To stop smart tab grouping, search for browser.tabs.groups.smart.enabled and set it to false.
Why would they bury the option… are they being paid to include this AI feature or something…?
They offer a fix behind a bunch of barriers? Is it not in settings with an obvious on/off toggle for the thing?
According to the article, this is mainly for grouping tabs with a suggested name. Talk about backwards. Use AI to process the top websites on the Internet and create groups and/or logic to group them by keywords (cluster analysis), then save the small data structure in Firefox so it can group most websites instantly, using kilobytes of ram in the process; don’t try to do this on everyone’s device ffs.
Besides the heat and battery problem, this also means that the GUI is going to be non-deterministic, suggesting groups differently day-to-day based on the slight differences of input and the whims of the LLM. Burn it with fire.
I don’t think the centralised approach works either. If you bake that grouping metadata of individual popular pages into Firefox you have an issue with keeping it current if page content changes. And you have a difficult trade-off between covering enough pages vs not blowing up the size too much. And the approach can’t work for deep web pages, e.g. anything people can only see when logged in.
Ignoring all that: The groupings you could pre-process would be static and determined over some assumed average user behaviour, not an actual cluster of a specific users themes. You take some hardcore Warhammer 40k fan, and all his tabs on minis and painting techniques and rulebooks and fan media, and apply the static grouping then it all goes into “Warhammer”. However if you ran it locally it might come up with “Painting” “Figures” “Rules” “Fanart” or whatever.

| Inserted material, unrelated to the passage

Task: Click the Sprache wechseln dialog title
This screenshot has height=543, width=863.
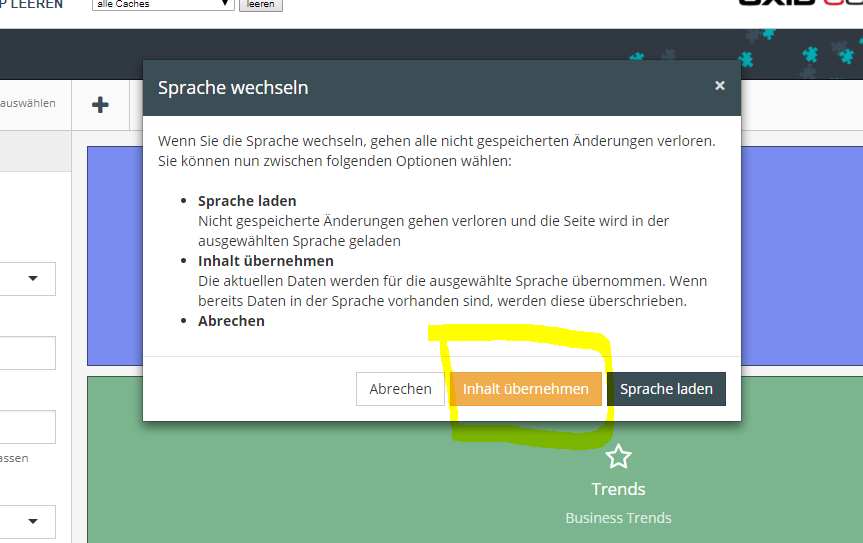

It would produce a more fine grained clustering for someone who is deep into a specific niche interest, and a more coarse grained one otherwise.
So I think fundamentally it’s correct to cluster locally and dynamically for a usable result. They need to make it opt-in, and efficient enough. Or better yet they could just abandon the idea because it’s ultimately not that much use compared to the required inference cost.
The problem with useful suggestions like these is that they can’t be used when the MO is to shove AI into everything and anything to seem relevant, and chase the pot of cost savings at the end of the rainbow which is totally gonna turn up any day now, we think, we’re pretty sure anyway.
It does seem bizarre and woefully inefficient to run this process on-the-fly locally.
Oh, so that’s what the fuck it was. I was wondering why my tabs were getting grouped without any logic or reason. Impressive ability to make everything actively worse
Firefox does run better when you disable all “ml.chat” settings.